Se non ricordo male, a tre giornate dalla fine del girone di andata il Verona era primo in classifica con 5 punti di vantaggio sulla seconda e tutti ormai davano la squadra di Langè già in A1, con le altre che avrebbero potuto lottare solo per i playoff, poi il Verona ha chiuso a pari punti con il Venezia. Questo dimostra come non si può dare nulla per scontato e finché la matematica lo consente bisogna crederci sempre. Noi ci proveremo fino in fondo a mettere pressione all'Asti, e lo faranno sicuramente anche Vicenza, Verona e Fassina. In questo momento i piemontesi sono i favoriti numero uno per la promozione diretta ma penso che si debbano sempre guardare alle spalle.
Qualora non vi riuscisse il sorpasso potete sempre confidare nella carta dei play off: possiamo assolutamente ribadire ai vostri tifosi che il Venezia proverà fino all'ultimo a conseguire la salita in serie A1? Resta quello, a questo punto, l'obiettivo della vostra stagione?
Gli obiettivi definiti dalla Società ad inizio anno erano la qualificazione alla Final Eight di Coppa Italia e i playoff: il primo è stato raggiunto, il secondo è assolutamente alla nostra portata.

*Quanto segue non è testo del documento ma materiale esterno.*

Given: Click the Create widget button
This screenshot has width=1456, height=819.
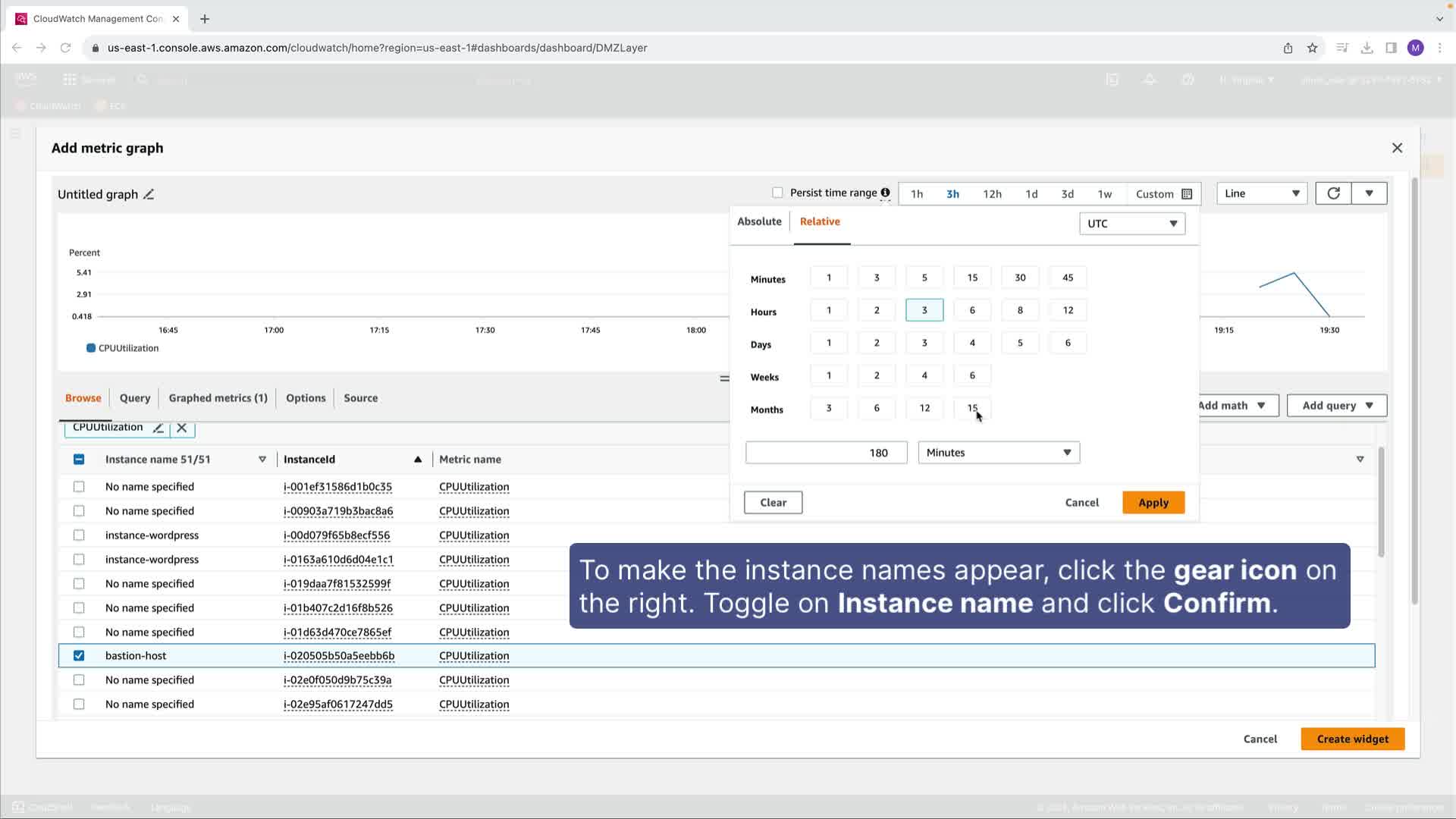Looking at the screenshot, I should point(1352,739).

Nessuno, però, si vuole accontentare, quindi facciamo un passo alla volta e intanto cerchiamo di raggiungere il prima possibile lo storico risultato dei playoff (il Venezia, ex Dese, non ha mai raggiunto questo traguardo in A2), poi se ci sarà la possibilità di lottare per obiettivi più importanti sicuramente ci proveremo con tutte le nostre forze. Dopo tutto penso che il campionato sia molto equilibrato e non vedo nessuna squadra decisamente superiore alle altre, quindi perché non essere ambiziosi senza perdere quell'umiltà necessaria per lavorare al meglio? I tifosi del Venezia possono stare tranquilli, vogliamo provare a regalare loro ancora molte emozioni e soddisfazioni, sicuri del loro sempre eccezionale supporto!